Show HN: Building a web search engine from scratch with 3B neural embeddings

Overall reception

  • Strong enthusiasm for the project and the write-up; many call it one of the best technical articles they’ve read in a while.
  • People are impressed that a solo engineer built a working web-scale search engine with relatively low cost and detailed documentation.
  • Several commenters say they’d pay for it and see it as a credible seed for a community-run or even commercial alternative to Google/Kagi.

State of search and the web

  • Many lament Google’s decline: weaker exact-match search, heavy ad/SEO noise, and suspicion that profit is prioritized over quality.
  • Explanations given:
    • Arms race with SEO and ad-driven “garbage” content.
    • Fundamental change in the web: good content moved to walled gardens (social media, Discord, etc.), much of the old web has disappeared.
  • Some wish for an “old Google” style engine (n‑grams + PageRank) and even a mode that surfaces dead URLs as “missing” for research.

Technical approach and limitations

  • Praise for the clear cost breakdown, stack diagram, and use of neural embeddings + vector DB at scale.
  • Several note vector-only search misses important keyword-sensitive cases (e.g., recipes, “Apple” not returning apple.com first, SBERT definition queries).
  • Multiple commenters advocate hybrid search (BM25 + embeddings) with re-ranking for best quality.
  • There’s interest in scaling choices (HNSW vs IVF, RocksDB, CoreNN) and mention of alternatives like sparse embeddings (SPLADE).

Ranking, SEO, and spam

  • Some think click-based ranking is weak due to clickbait; propose penalizing ad-heavy pages as a better anti-spam signal.
  • Others argue embeddings/LLM ranking can also be gamed: adversarially generating text to target specific embedding vectors.
  • Counterpoint: using sentence embeddings (not instruction-following models) mitigates prompt-style attacks, and generating matching embeddings is more work than classic keyword stuffing.

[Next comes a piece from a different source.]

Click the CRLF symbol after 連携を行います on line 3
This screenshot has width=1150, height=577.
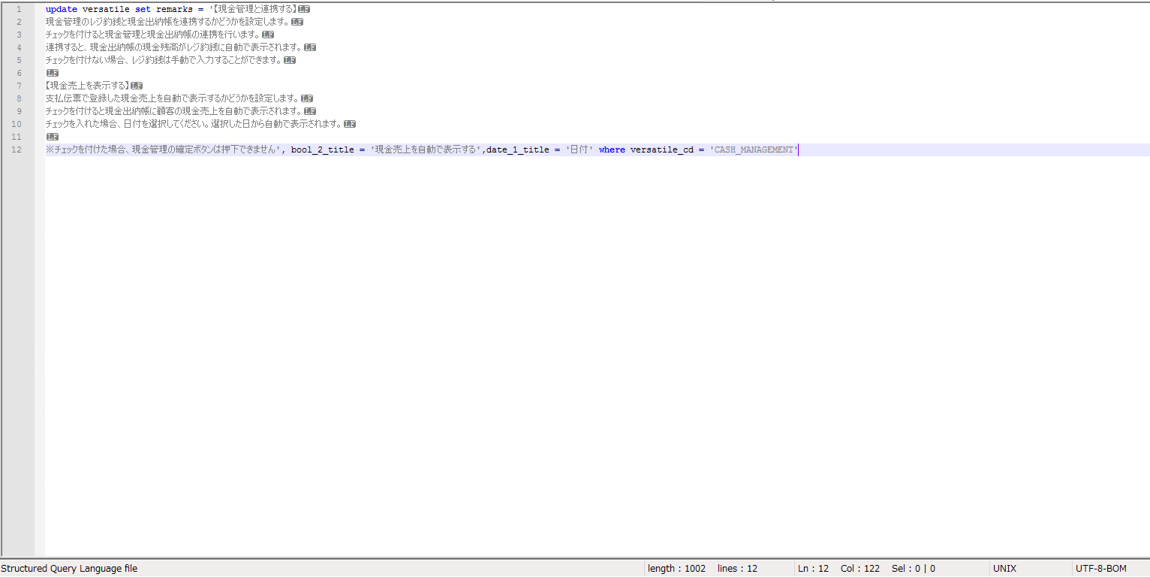267,34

Data sources, crawling, and openness

  • Strong encouragement to integrate Common Crawl and EU OpenWebSearch data; some dream of a high-quality non-profit search engine.
  • Discussion with Common Crawl about legal constraints: they stress they don’t own crawled content, can’t grant broad reuse rights, and must respect robots.txt.
  • Some ask for open sourcing the engine and/or building a federated or decentralized search network; others worry about sustainability.

LLMs, OpenAI, and privacy

  • Surprise at how cheap OpenAI’s batch embedding pricing is; speculation whether it’s a “honeypot” or “drug dealer” tactic.
  • Debate over whether OpenAI truly avoids training on API data; terms say no training unless users opt in, but some remain skeptical due to broader AI copyright concerns.

User experience and reliability

  • Early users report mostly good results but some “meta-ranking” pages over deep expertise, similar to major engines.
  • The demo experienced CORS/502 issues attributed to a “hug of death.”